Auch in den Niederlanden ist das Fest umstritten: Die kleine Stadt Meppel im Osten der Niederlande hat sich herausgeputzt. An den pittoresken Grachten flattern bunte Wimpel, die Geschäfte haben ihre Schaufenster mit Nikoläusen und Pfeffernüssen geschmückt. Die Kinder können es kaum noch erwarten: Der Nikolaus kommt am Samstag in der Kleinstadt in der Provinz Drenthe an. Und das ist ein nationales Ereignis. Das niederländische Fernsehen wird sogar live berichten. Doch über Meppel brauen sich dunkle Wolken zusammen, und das sind nicht nur die Vorboten eines heftigen Herbststurmes.

Fröhliche Kinder, rassistische Karrikaturen

35 000 Besucher erwartet die Stadt unweit der deutschen Grenze. Doch das werden nicht nur fröhliche Kinder mit ihren Eltern sein. Gegen das Fest sind Proteste angekündigt worden. Schon seit Jahren wütet um den Sinterklaas ein heftiger Rassismus-Streit. Grund sind seine Helfer, die schwarzen Pieten. Für viele sind sie rassistische Karikaturen.

Traditionell legt der "Sinterklaas" jedes Jahr Mitte November mit seinem Dampfschiff an der niederländischen Küste an - an Bord sind die Geschenke für die große Bescherung am 5. Dezember. Das freut eigentlich jeden, wenn da nicht die schwarzen Pieten wären. Die freundlichen lustigen "Zwarte Pieten" sind schwarz angemalt, haben dicke rot geschminkte Lippen, tragen eine schwarze Kraushaarperücke und ein buntes Fantasiekostüm - mit Feder auf dem Hut.

Schon seit Jahren protestieren vor allem schwarze Niederländer gegen diese Figur. "Zwarte Piet" sei purer Rassismus. Das hatten noch im August sogar die Vereinten Nationen bestätigt. Nach einem Urteil des Antirassismus-Ausschusses der UN müssen die Pieten abgeschminkt werden.

Meppel reagierte auch darauf und kündigte Veränderungen an. So sollen am Samstag im Gefolge des Nikolauses nicht nur rabenschwarze Pieten auftauchen, sondern auch solche nur mit Rußflecken. Denn schließlich weiß hier jedes Kind: die Pieten sind schwarz, weil sie durch die Schornsteine in die Wohnungen klettern, um die Geschenke zu bringen.

Insgesamt 90 Menschen festgenommen

Ende gut alles gut?
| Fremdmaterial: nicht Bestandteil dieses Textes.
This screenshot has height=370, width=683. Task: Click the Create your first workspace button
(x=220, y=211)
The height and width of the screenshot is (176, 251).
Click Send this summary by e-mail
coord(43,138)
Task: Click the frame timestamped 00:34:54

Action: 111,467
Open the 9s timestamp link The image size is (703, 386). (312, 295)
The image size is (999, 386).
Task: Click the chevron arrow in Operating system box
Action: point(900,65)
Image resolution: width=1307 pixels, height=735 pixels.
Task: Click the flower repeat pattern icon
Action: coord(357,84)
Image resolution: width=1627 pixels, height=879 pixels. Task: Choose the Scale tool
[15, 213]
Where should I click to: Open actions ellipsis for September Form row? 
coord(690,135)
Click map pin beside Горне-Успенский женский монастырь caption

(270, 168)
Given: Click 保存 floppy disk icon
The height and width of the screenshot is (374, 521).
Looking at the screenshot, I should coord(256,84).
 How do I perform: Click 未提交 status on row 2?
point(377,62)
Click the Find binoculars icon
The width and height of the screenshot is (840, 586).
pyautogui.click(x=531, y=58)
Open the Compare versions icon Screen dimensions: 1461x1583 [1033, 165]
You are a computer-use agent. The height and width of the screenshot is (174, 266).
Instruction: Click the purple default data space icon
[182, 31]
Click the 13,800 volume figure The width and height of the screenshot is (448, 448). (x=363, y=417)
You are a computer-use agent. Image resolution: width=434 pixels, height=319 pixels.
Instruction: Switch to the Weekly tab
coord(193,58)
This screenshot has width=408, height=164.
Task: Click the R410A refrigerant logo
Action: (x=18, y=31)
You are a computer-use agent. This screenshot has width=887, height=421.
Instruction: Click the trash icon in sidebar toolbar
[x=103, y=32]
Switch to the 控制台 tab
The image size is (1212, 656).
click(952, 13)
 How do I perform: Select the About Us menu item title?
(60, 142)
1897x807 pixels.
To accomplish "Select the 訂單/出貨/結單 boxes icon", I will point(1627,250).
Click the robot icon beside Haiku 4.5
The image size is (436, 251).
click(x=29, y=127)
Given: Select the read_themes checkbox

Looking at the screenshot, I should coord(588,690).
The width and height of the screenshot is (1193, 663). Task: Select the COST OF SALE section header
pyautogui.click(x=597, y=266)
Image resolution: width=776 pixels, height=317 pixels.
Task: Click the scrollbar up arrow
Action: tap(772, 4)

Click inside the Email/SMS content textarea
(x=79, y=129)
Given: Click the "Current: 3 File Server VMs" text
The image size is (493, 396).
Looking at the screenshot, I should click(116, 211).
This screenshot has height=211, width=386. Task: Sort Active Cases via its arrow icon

Nein. Aus Rotterdam, Utrecht und Amsterdam haben sich Demonstranten angekündigt. "Wir kommen nicht wegen der Geselligkeit", drohte Reinier de Vries vom Aktionskomitee "Kick out Zwarte Piet" in der Tageszeitung "De Telegraaf" am Freitag. Wie viele Demonstranten in Meppel erwartet würden, wollte er nicht sagen. "Wir werden eine deutliche Gegenstimme erheben", sagte de Vries.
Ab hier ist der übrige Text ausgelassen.